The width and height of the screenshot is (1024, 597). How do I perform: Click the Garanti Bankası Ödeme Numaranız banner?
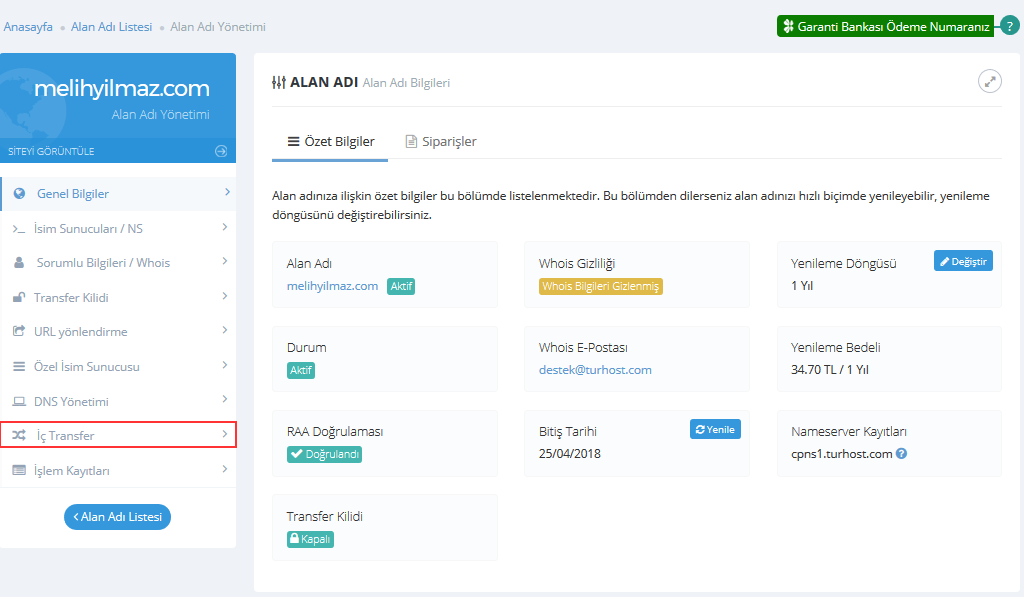coord(886,27)
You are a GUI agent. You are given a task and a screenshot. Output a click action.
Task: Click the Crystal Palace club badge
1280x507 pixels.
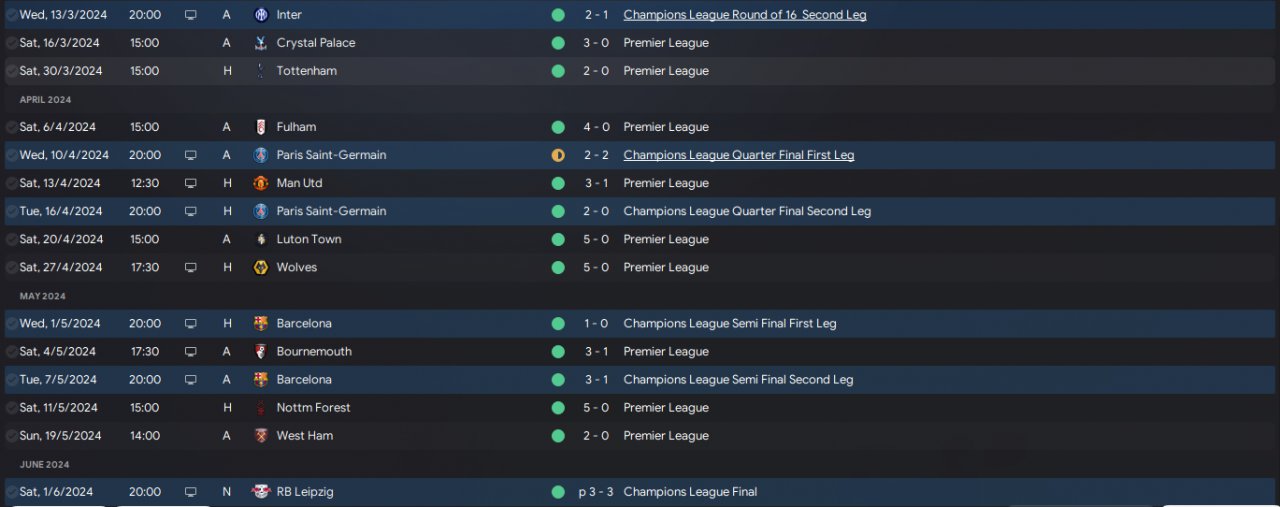click(x=261, y=43)

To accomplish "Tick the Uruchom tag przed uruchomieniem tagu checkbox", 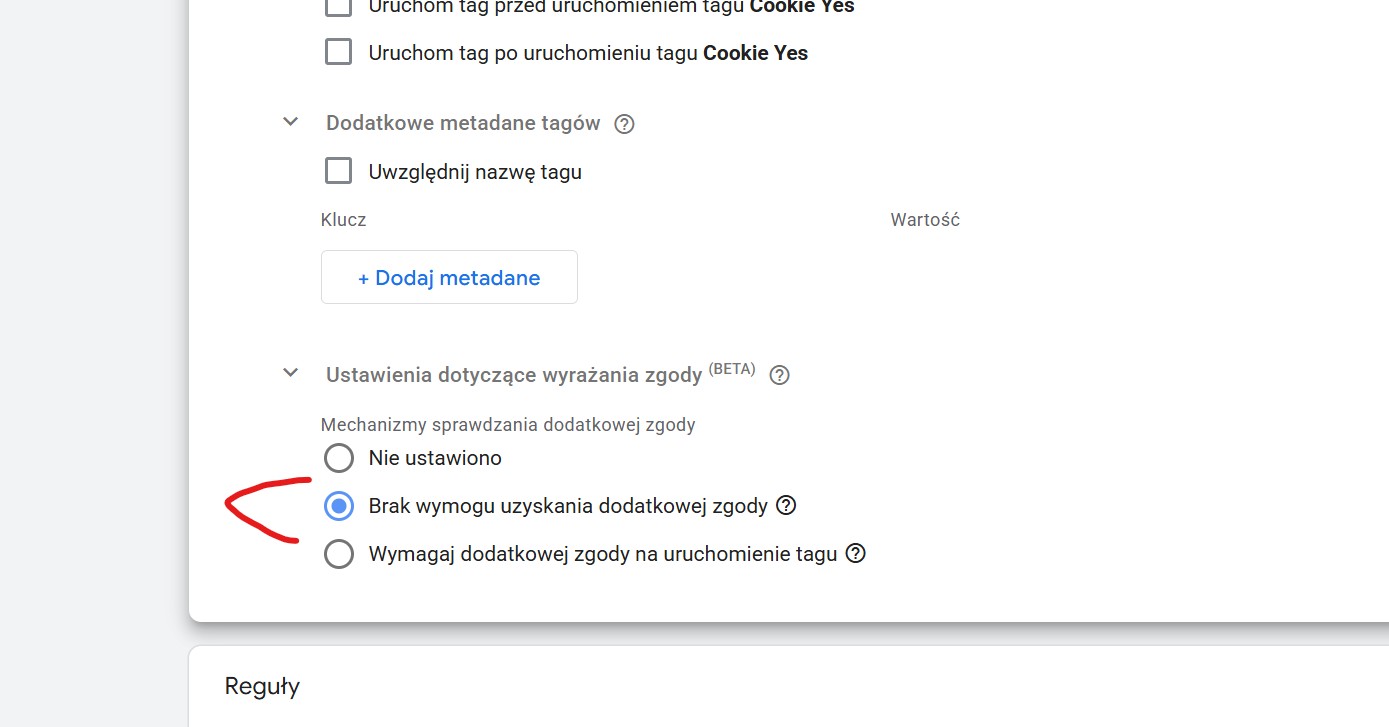I will click(x=339, y=7).
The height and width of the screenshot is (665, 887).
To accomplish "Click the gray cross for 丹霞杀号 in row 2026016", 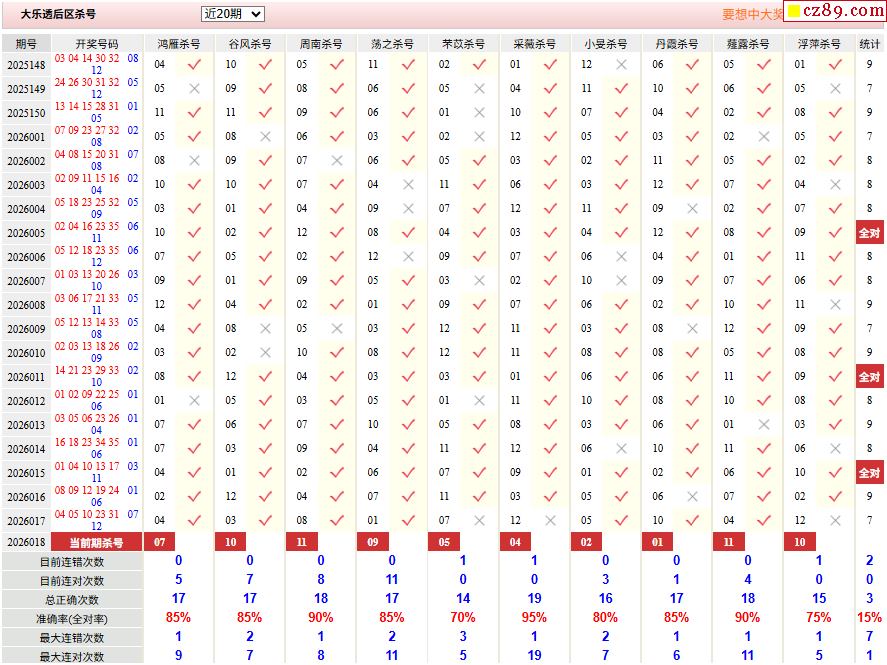I will point(692,496).
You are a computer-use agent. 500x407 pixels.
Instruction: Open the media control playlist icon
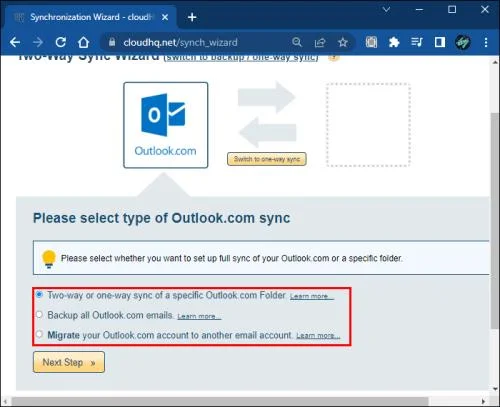pos(417,42)

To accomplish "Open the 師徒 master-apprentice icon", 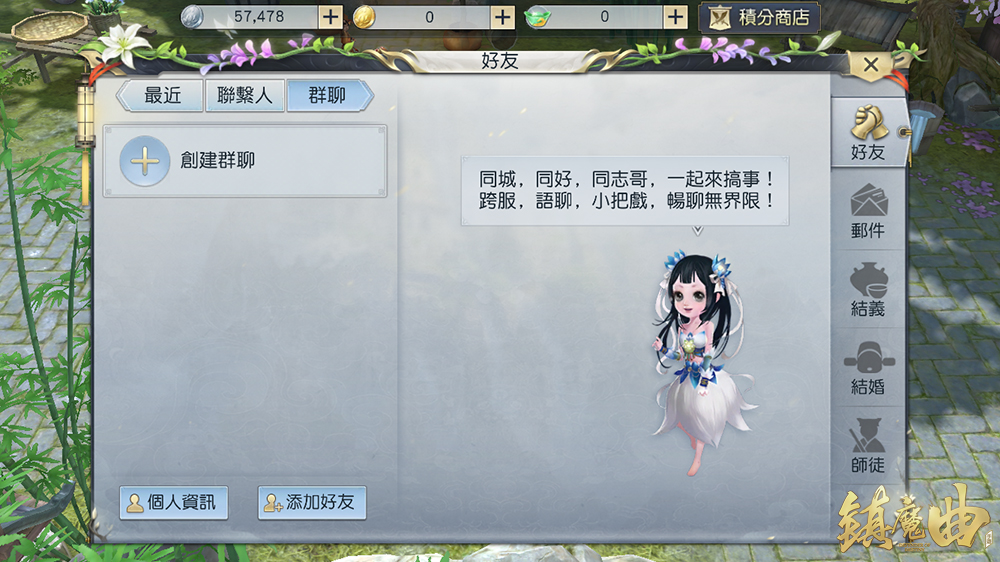I will point(868,446).
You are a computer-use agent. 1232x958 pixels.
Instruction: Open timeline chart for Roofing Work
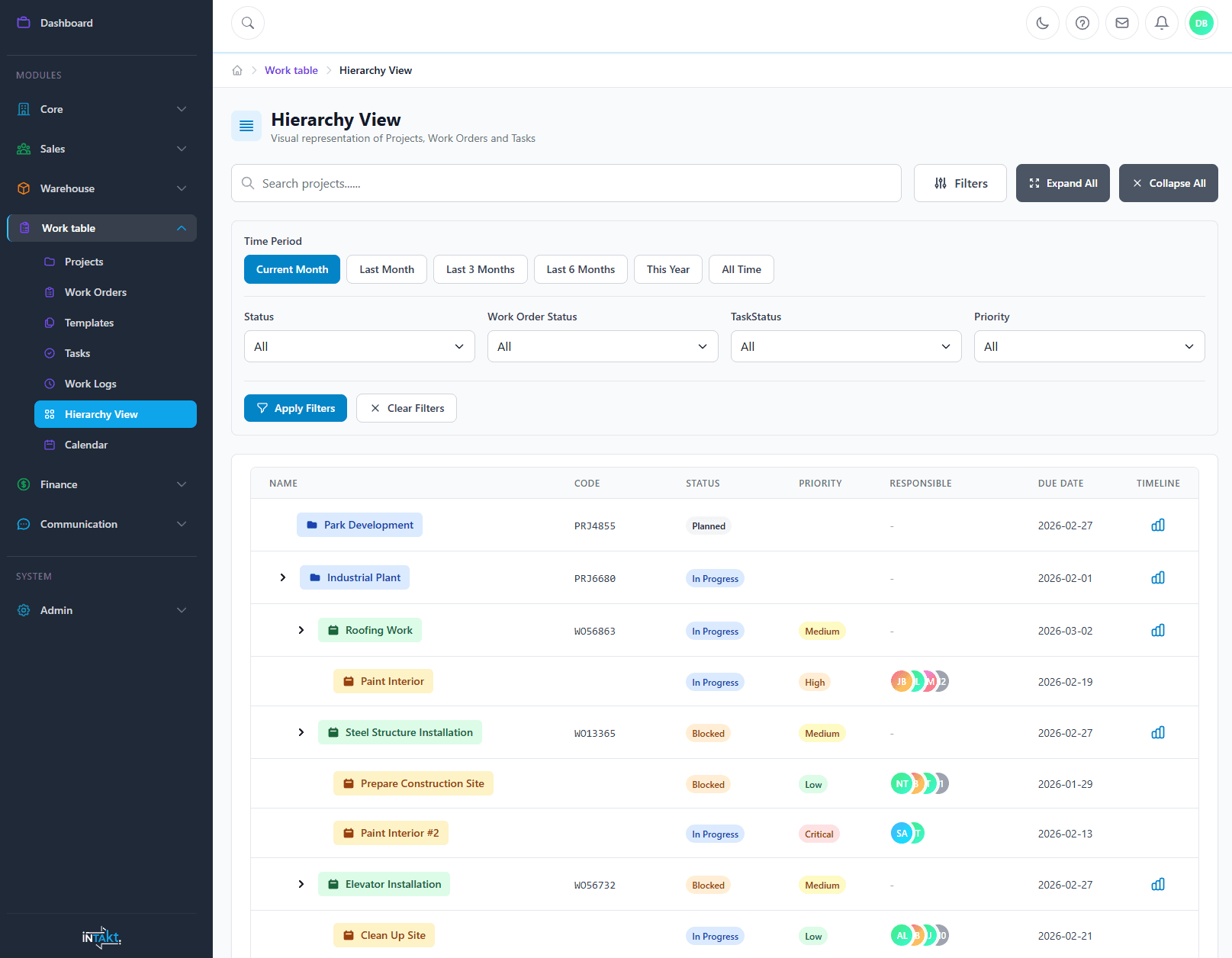point(1157,631)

Work to be completed.
All lines above with the word "agent" need to be reported.

Answer box.
You are a GUI agent. You are given a task and a screenshot. Output a click action.
You are a computer-use agent. 500x407 pixels.
You are a computer-use agent. 1232x958 pixels.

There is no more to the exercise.